SPIR-V is a very verbose format, several times larger than same programs expressed in other shader formats (e.g. DX11 bytecode, GLSL, DX9 bytecode etc.). The SSA-form with ever increasing IDs is not very appreciated by regular data compressors either. SMOL-V does several things to improve this:

  • Many words, especially ones that most often have small values, are encoded using "varint" scheme (1-5 bytes per word, with just one byte for values in 0..127 range). See https://developers.google.com/protocol-buffers/docs/encoding
  • Some IDs used in the program are delta-encoded, relative to previously seen IDs (e.g. Result IDs). Often instructions reference things that were computed just before, so this results in small deltas. These values are also encoded using "varint" scheme.
  • Reordering instruction opcodes so that the most common ones are the smallest values, for smaller varint encoding.
  • Encoding several instructions in a more compact form, e.g. the "typical <=4 component swizzle" shape of a VectorShuffle instruction, or sequences of MemberDecorate instructions.

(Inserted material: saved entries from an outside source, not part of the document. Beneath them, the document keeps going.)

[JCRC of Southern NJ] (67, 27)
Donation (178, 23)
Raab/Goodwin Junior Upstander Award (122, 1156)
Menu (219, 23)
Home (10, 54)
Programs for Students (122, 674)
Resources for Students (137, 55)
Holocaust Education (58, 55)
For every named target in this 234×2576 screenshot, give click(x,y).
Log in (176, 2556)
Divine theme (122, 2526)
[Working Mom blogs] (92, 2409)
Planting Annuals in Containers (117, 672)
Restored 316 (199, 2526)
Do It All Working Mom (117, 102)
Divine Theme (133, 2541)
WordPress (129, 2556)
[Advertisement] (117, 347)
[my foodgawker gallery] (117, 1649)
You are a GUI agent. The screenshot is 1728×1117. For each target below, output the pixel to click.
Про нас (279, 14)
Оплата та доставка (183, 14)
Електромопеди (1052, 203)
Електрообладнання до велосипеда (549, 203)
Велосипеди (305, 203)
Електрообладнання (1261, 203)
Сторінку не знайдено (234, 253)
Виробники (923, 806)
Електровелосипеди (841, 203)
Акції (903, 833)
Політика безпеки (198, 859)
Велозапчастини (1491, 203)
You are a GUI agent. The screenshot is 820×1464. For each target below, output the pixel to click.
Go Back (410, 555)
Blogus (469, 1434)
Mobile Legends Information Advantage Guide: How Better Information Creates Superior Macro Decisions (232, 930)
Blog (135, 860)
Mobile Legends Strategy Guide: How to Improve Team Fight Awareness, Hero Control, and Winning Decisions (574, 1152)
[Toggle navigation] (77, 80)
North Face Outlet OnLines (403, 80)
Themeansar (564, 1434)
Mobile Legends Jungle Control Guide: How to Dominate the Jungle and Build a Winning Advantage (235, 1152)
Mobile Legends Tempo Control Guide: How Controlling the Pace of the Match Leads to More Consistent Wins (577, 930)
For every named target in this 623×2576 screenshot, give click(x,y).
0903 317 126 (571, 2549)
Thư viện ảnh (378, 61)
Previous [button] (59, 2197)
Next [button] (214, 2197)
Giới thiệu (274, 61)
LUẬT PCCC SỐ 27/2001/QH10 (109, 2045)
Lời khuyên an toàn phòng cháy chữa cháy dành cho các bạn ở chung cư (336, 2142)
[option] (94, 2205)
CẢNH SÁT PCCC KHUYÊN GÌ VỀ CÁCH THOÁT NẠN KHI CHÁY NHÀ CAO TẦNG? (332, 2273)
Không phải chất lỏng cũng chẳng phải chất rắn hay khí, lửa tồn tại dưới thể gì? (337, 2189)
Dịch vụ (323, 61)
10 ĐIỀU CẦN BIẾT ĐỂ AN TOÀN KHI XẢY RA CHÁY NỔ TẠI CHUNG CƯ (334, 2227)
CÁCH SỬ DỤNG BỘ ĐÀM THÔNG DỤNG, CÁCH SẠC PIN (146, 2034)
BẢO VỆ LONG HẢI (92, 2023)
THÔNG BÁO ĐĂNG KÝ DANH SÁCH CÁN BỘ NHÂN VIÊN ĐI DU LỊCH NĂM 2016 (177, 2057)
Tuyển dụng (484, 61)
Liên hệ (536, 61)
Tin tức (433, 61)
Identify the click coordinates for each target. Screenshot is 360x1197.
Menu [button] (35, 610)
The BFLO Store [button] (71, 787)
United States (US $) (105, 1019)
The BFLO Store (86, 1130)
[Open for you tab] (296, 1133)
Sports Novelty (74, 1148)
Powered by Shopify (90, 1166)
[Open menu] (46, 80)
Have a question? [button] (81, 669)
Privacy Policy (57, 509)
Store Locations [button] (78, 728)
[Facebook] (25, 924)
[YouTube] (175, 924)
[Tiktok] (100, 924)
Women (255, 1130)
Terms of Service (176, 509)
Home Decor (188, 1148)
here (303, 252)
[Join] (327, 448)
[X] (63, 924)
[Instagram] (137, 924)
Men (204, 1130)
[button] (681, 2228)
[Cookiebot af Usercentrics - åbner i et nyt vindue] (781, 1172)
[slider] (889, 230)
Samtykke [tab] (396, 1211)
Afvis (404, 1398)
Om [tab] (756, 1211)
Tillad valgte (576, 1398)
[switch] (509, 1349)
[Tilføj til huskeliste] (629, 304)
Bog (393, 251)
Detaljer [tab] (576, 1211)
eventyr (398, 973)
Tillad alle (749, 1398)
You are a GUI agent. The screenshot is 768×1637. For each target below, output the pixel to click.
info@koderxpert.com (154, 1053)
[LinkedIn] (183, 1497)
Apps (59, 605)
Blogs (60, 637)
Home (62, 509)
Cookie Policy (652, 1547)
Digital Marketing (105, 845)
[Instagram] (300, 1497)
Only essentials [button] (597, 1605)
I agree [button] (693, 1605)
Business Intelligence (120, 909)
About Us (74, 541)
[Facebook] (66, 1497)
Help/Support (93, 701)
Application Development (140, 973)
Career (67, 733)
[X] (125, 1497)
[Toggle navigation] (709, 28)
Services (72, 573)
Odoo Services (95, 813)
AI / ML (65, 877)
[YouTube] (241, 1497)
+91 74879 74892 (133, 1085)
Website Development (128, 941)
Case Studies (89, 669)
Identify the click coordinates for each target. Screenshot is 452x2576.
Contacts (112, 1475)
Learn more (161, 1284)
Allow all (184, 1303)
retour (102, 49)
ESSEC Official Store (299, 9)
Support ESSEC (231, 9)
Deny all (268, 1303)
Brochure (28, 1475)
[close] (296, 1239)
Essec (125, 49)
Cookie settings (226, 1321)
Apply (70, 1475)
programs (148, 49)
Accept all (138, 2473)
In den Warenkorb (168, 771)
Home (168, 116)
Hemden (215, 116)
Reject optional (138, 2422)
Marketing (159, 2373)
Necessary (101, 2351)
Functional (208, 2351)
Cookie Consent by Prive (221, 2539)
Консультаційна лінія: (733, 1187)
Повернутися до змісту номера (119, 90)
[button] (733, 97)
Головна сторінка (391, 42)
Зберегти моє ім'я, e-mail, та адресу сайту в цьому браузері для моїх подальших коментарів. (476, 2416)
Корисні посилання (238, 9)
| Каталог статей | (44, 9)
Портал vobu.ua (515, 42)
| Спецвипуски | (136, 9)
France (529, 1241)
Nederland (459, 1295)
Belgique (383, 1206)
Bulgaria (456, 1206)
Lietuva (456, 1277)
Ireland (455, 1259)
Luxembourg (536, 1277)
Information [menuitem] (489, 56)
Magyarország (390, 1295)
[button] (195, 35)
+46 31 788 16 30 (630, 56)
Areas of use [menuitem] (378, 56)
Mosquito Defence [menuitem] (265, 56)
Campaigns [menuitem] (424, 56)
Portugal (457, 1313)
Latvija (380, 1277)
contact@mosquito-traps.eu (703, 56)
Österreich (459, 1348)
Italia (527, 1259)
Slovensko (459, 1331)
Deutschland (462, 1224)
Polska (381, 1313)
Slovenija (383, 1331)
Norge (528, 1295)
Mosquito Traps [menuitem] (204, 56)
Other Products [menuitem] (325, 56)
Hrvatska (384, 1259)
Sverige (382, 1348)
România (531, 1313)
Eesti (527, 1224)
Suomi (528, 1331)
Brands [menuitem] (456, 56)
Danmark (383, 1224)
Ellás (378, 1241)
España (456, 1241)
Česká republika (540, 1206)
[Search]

A somewhat similar utility is spirv-remap from glslang, see https://github.com/KhronosGroup/glslang/blob/master/README-spirv-remap.txt

USAGE:

Add source/smolv.h and source/smolv.cpp to your C++ project build. Currently it might require C++11 or somesuch; I only tested with Visual Studio 2017/2019, Mac Xcode 11 and Gcc 5.4.

smolv::Encode and smolv::Decode is the basic functionality.

Other functions are for development/statistics purposes, to figure out frequencies and distributions of the instructions.

There's a test + compression benchmarking suite in testing/testmain.cpp; using that needs adding other files under testing/external to the build too (3rd party code: glslang remapper, Zstd, LZ4).

LIMITATIONS / TODO:

  • SPIR-V where the words got stored in big-endian layout is not supported yet.
  • The whole thing might not work on Big-Endian CPUs. It might, but I'm not 100% sure.
  • Not much prevention is done against malformed/corrupted inputs, TODO.
  • Out of memory cases are not handled. The code will either throw exception or crash, depending on your compilation flags.